Accurate hyperfine tensors for solid state quantum applications: case of the NV center in diamond

Point defects in wide-bandgap semiconductors can host optically addressable spin qubits exhibiting millisecond coherence at room temperature. The magnetic environment in high-purity materials is dominated by the surrounding nuclear spin bath, where hyperfine coupling depends on the defect spin density and nuclear positions. While ESR and advanced ODMR techniques can measure hyperfine tensors of nuclei up to tens of angstroms from defects, the reliability of first-principles predictions for distant nuclear spins has been limited. Prior DFT studies report good accuracy for nearest neighbors, but recent supercell-size-scaling indicates sharply increasing relative errors for nuclei beyond about 5 Å, likely due to periodic boundary conditions and finite-size effects. This work investigates and remedies these inaccuracies for the NV center in diamond by introducing a real-space integration method that removes leading finite-size errors and by benchmarking results against high-precision experimental datasets.

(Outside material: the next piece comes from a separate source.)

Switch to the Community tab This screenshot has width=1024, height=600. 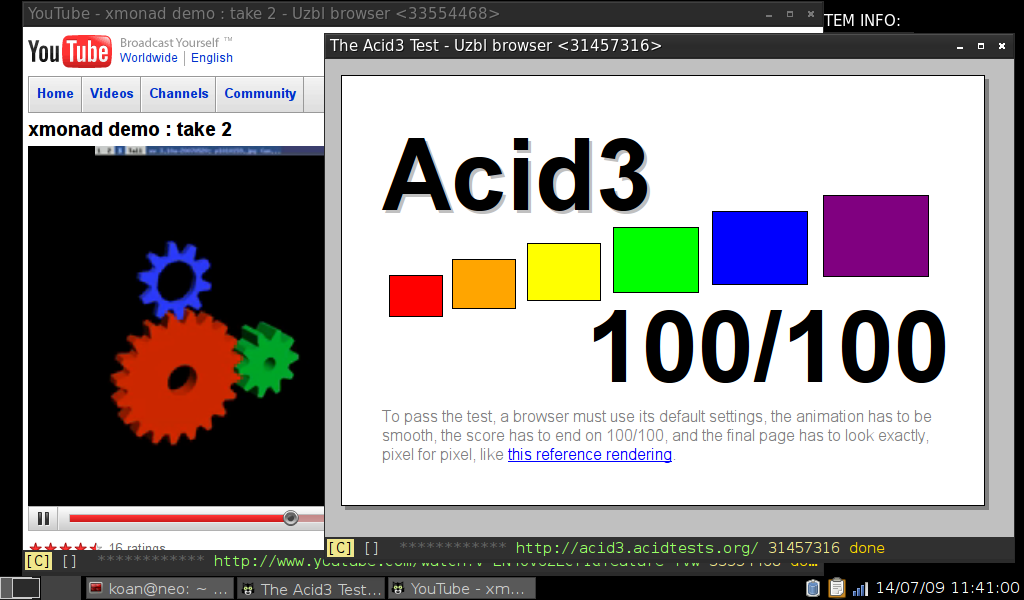click(260, 94)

- Point defect qubits (e.g., NV in diamond, Si vacancy and divacancy in SiC) exhibit long coherence and are promising for quantum technologies. - Advanced measurements (ODMR, dynamic decoupling) detect nuclear spins at distances up to ~30 Å with hyperfine couplings down to ~1 kHz, enabling nanoscale magnetic resonance and using nearby nuclei as quantum resources. - Hyperfine tensors can be computed via DFT and wavefunction-based methods; for close nuclei mean absolute relative errors around 4.7% have been reported, enabling defect identification by matching computed and measured hyperfine patterns. - Finite-size errors in periodic supercell DFT, especially long-range dipole–dipole interactions and possible overlap of defect spin densities with periodic images, degrade accuracy for distant nuclei. Cluster models have been used to avoid periodic artifacts but are limited by model size. - Recent scaling studies attribute large-distance hyperfine inaccuracies primarily to periodic boundary conditions and long-range dipole–dipole terms, motivating methods that emulate isolated defects while retaining accurate spin densities.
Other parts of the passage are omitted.